* GIVEN PROBLEM:
Reproduce the records verbatim, starting at the line that contains "Accept all (180, 165)" and continuing through the final line of the records, both ends included.

(Word and element location data)

--------------------------------------------------

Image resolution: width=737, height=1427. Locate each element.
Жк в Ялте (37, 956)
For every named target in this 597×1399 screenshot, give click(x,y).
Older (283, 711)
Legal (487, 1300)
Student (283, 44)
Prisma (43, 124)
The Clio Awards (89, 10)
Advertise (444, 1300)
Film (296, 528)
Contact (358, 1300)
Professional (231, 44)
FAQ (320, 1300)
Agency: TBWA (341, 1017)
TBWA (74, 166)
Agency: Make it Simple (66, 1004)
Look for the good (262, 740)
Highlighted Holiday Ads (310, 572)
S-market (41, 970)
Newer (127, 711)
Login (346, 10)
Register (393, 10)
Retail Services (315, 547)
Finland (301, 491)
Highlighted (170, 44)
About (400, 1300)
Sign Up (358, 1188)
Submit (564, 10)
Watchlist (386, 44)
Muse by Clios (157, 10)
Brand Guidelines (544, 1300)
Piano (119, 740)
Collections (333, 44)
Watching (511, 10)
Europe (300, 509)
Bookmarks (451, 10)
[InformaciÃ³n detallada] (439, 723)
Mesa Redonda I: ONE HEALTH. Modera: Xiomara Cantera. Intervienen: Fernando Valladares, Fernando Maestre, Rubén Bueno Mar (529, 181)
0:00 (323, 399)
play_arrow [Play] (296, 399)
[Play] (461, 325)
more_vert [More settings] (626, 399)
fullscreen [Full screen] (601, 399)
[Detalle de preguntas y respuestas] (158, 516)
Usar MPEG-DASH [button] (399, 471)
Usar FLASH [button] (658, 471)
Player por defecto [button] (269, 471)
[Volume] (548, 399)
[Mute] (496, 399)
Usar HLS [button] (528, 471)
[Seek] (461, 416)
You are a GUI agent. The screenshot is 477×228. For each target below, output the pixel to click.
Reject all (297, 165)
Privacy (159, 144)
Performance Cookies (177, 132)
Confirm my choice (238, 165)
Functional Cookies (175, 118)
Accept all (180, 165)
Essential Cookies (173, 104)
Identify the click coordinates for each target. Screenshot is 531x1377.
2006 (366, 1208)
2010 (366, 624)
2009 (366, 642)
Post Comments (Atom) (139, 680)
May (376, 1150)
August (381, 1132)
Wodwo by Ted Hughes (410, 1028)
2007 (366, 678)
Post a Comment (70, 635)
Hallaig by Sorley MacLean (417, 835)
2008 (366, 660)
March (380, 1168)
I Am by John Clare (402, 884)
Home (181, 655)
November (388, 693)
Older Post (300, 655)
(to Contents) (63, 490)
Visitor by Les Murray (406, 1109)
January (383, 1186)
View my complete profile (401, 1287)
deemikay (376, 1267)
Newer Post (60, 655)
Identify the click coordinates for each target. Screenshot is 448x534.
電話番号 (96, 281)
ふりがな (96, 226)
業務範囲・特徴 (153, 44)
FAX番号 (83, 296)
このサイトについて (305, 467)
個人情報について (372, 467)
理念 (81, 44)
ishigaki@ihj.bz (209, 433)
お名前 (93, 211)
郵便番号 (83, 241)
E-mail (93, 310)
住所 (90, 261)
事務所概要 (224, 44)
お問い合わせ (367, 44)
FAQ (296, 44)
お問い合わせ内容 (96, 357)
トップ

--------------------------------------------------

* ANSWER FOR THIS EXERCISE:
Accept all (180, 165)
Essential Cookies (173, 104)
Identify the click coordinates for each target. Screenshot is 531x1377.
2006 (366, 1208)
2010 (366, 624)
2009 (366, 642)
Post Comments (Atom) (139, 680)
May (376, 1150)
August (381, 1132)
Wodwo by Ted Hughes (410, 1028)
2007 (366, 678)
Post a Comment (70, 635)
Hallaig by Sorley MacLean (417, 835)
2008 (366, 660)
March (380, 1168)
I Am by John Clare (402, 884)
Home (181, 655)
November (388, 693)
Older Post (300, 655)
(to Contents) (63, 490)
Visitor by Les Murray (406, 1109)
January (383, 1186)
View my complete profile (401, 1287)
deemikay (376, 1267)
Newer Post (60, 655)
Identify the click coordinates for each target. Screenshot is 448x534.
電話番号 (96, 281)
ふりがな (96, 226)
業務範囲・特徴 (153, 44)
FAX番号 (83, 296)
このサイトについて (305, 467)
個人情報について (372, 467)
理念 (81, 44)
ishigaki@ihj.bz (209, 433)
お名前 (93, 211)
郵便番号 (83, 241)
E-mail (93, 310)
住所 (90, 261)
事務所概要 (224, 44)
お問い合わせ (367, 44)
FAQ (296, 44)
お問い合わせ内容 (96, 357)
トップ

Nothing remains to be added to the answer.